→ Extract provided
------
For Katherine Bright, it was a terrible and tragic end
to a budding life, but for Rader, it was just
the beginning. Following the murder of Katherine Bright, Rader planned
his next move. Project lights Out had been a disaster.

(15:40):
Dennis returned home and tried to resume his normal family life,
but he couldn't shake the paranoia that his mistakes would
cost him. Here again are his words from the book
Confession of a Serial Killer.

Speaker 1 (15:54):
When I saw the news releases about Bright, I knew
Kevin was now a survivor and able to tell Catherine
had died. Kevin had described me. I was worried about Kevin.
He was Catherine's brother, I learned. I thought of maybe
trying to hit on Kevin at some point. I never
could come up with a perfect plan.

Speaker 6 (16:16):
On April twenty third, nineteen seventy four, just three weeks
after the attack on the Brites, police released a facial
composite of the suspect based on Kevin's description. This is
former Wichita Police Chief Richard Lamonian.

Speaker 5 (16:33):
All he could tell us it was a male, a
white male, but he could not describe the individual.

Speaker 3 (16:39):
He was very cooperative.

Speaker 5 (16:40):
We had professional psychiatrist psychologists work with him. But again,
I really think he gave us all the information he
had because I don't think he really had an opportunity
to even see what was going on.

Speaker 6 (16:57):
Raider, however, felt differently about Kevin's recollection.

Speaker 1 (17:01):
He did give a fairly good description of me, and
I thought the picture in the newspaper was uncomfortably close
to me. But no one ever came for me.

Speaker 6 (17:11):
According to Lemonion, police had a hard time connecting this
crime to the Otero murders. Both were so messy and strange.
The Bright killing was clearly so poorly planned that it
was tough to make heads or tails of.
------
→ Supplied information
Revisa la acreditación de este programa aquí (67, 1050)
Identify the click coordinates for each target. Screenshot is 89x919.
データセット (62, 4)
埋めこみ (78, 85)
------
→ Exercise instructions
[1] Please print the part of the Rader transcript between "He was Catherine's" and "Chief Richard Lamonian.", inclusive.
[2] Carry on the Rader transcript from its last line onward.

→ Per-task answers
[1]
He was Catherine's brother, I learned. I thought of maybe
trying to hit on Kevin at some point. I never
could come up with a perfect plan.

Speaker 6 (16:16):
On April twenty third, nineteen seventy four, just three weeks
after the attack on the Brites, police released a facial
composite of the suspect based on Kevin's description. This is
former Wichita Police Chief Richard Lamonian.

[2]
Speaker 5 (17:29):
We assumed at that particular moment that that's probably just
boyfriend love triangle. Who knows what it is. But it
was interrupted, so it was not connected at the time
to the Otero murders. In those days, we probably had
a homicide rate forty forty five a year, so no
homicides were not unusual, and we would clear ninety percent

(17:52):
of them, so a homicide like this would not have
drawn a serial killer type mentality back to it.

Speaker 6 (18:00):
While police were struggling, Rader was relishing. In the chaos
and confusion.

Speaker 1 (18:06):
As I gathered the news clippings on Catherine Bright, I
taped a picture from a detective magazine to one of
my Heidi Hole folders, the one that showed the girl
with her hands in front, the way I had wanted
to do with Bright. I kept Bright's clippings inside and
even wrote a story I believe, possibly of a fantasy
of her. The months slipped away, and I was pretty

(18:27):
sure I wasn't going to be caught for a lineup.

Speaker 6 (18:32):
Rader had all sorts of these heidie holes in his home,
where he would keep tokens from his victims or store
his crew drawings and newspaper clippings. In July, six months
after the Otero murders, four people in their early twenties

(18:52):
were killed following a small dispute. It was the second
quadruple homicide that year. All of Wichita was shaken up.
Nineteen seventy four had thus far been a hard year
for violent crime. Police were scrambling to piece it all together.
Police finally got a breakthrough in the Otaro case. In

(19:13):
October of nineteen seventy four.

Speaker 5 (19:16):
We had arrested a couple of brothers named Seabring who
admitted that they had killed the Otos.

Speaker 6 (19:24):
Gary Seabring was arrested on charges for an unrelated sexual offense.
While being questioned, Seabrings started spewing about the Oto murders.
According to the book Inside the Mind of BTK by
John Douglas, Seabring would go on to tell police.

Speaker 9 (19:43):
If I was doing the Otos, this is how I
would have done it. It would have been with my
brother and we would have tied them all up, and
my buddy Thomas Myers would have been with us.

Speaker 6 (19:56):
This raised a few eyebrows, and the two brothers were
brought in his suspects in the Otero case.

Speaker 5 (20:04):
Of course, the news media picks upon it, and we've
arrested the Otaro murderers and all things like that.

Speaker 6 (20:12):
The people of which tah were ecstatic. They believed the
Otto murderer had been brought to justice. Seabring had a
criminal history involving the sexual assault of a minor. On
the surface, it seemed very plausible that he was the killer,
but police were skeptical of Sebring's knowledge of the case.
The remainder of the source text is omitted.